Potremmo dirvi che dallo JägerMusic Lab è venuta fuori Hu (artista davvero di spessore), che Stomp Boxx ha dato una svolta alla sua carriera iniziando ad uscire per Drumcode, che Fivequestionmarks è stata notata da Luca Agnelli e insieme hanno confezionato un remix che ha spopolato nei dancefloor; ma il vero traguardo nel fare il Lab è crescere come persona, crescere come conoscenza. Poi ognuno si gioca le carte a modo suo. E’ una gara, insomma, perché la traduzione “televisiva” del format un po’ questo lo vuole, ma al tempo stesso non è una gara – è una esperienza a trecentosessanta gradi, e che sa – e vuole – scavare in profondità.

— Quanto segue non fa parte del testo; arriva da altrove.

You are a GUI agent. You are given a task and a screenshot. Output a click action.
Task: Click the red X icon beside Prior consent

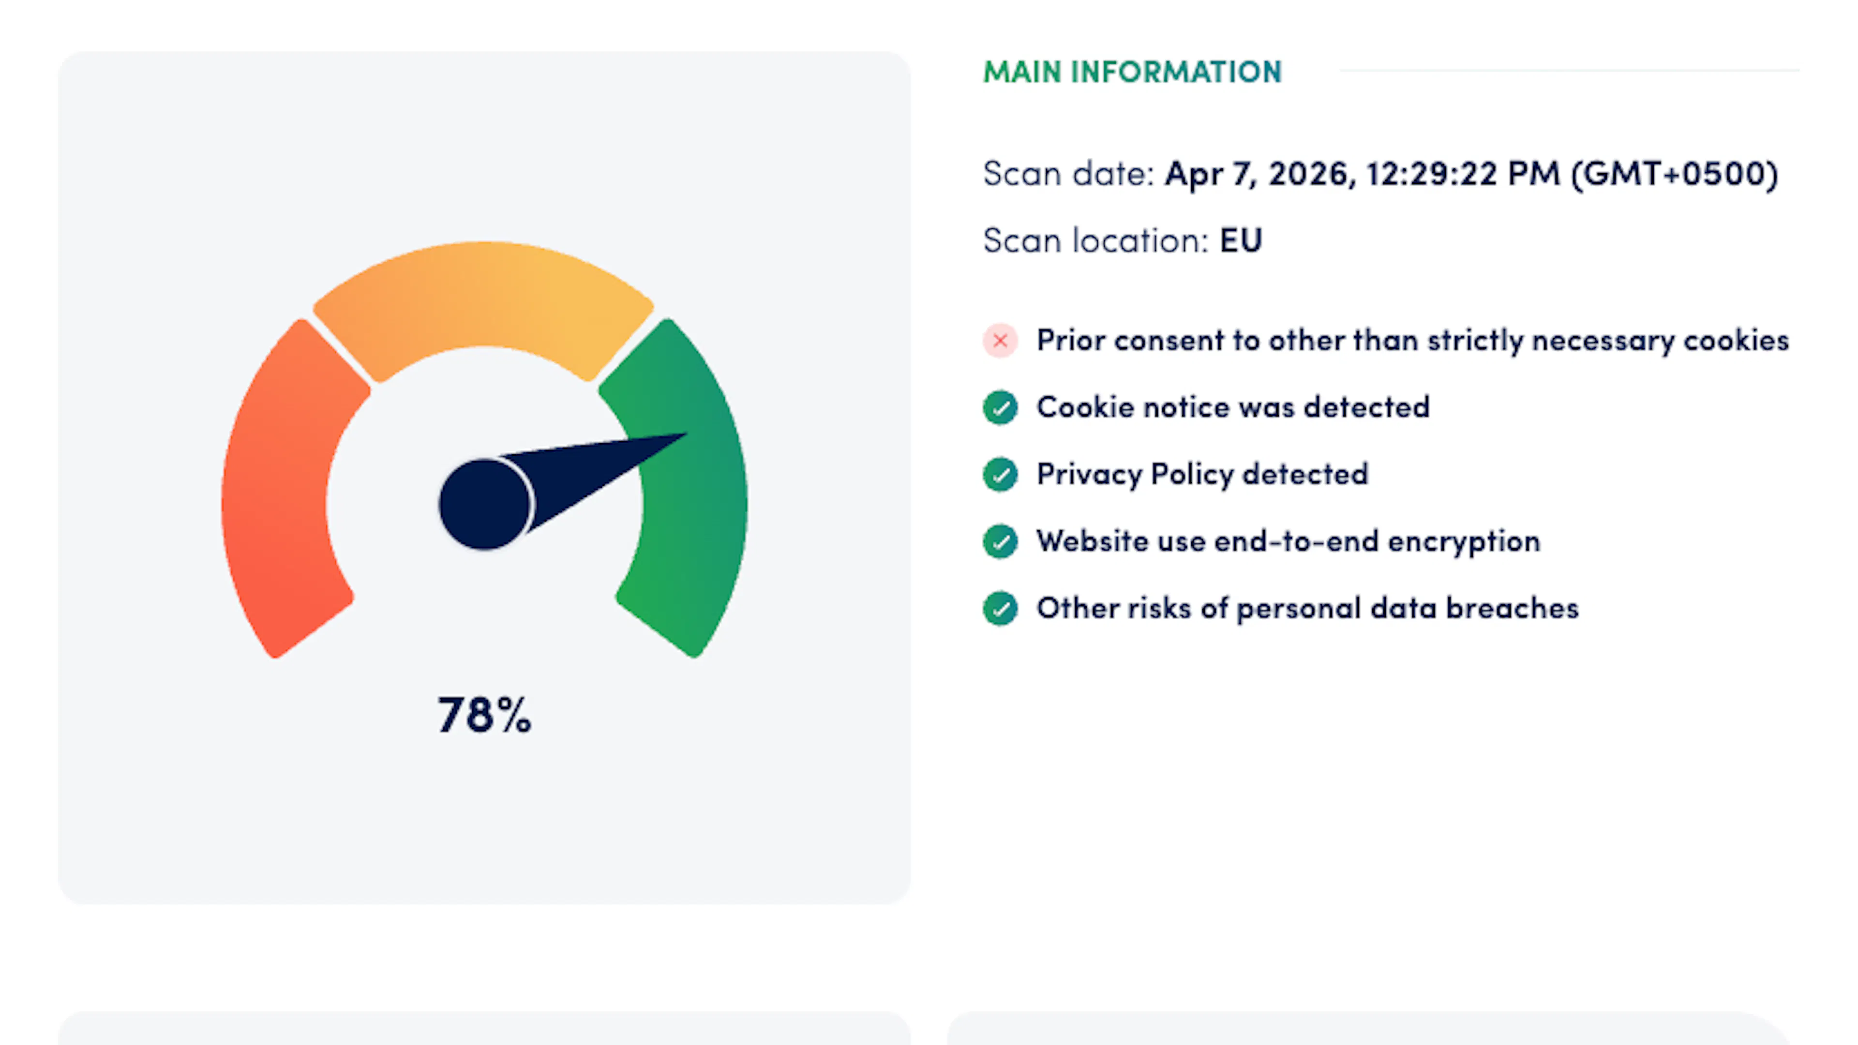[1000, 340]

Davvero: l’operazione migliore, qui in Italia, dai tempi della Red Bull Music Academy. Almeno come azioni strutturate e non solamente a spot, a singolo progetto o evento. Anche quest’anno lo ha dimostrato davvero. E il fatto di spostarsi sempre più dal mero clubbing alla musica ad ampio spettro (avere in giuria Fast Animals Slow Kids o La Rappresentante Di Lista come quest’anno o Margherita Vicario l’anno scorso la dice lunga in tal senso) invece di annacquare lo spirito o renderlo generalista (ed arrivista), lo ha ancora di più rafforzato, reso più profondo, più completo. Sempre senza compromessi o accordi al ribasso, artisticamente ed umanamente parlando.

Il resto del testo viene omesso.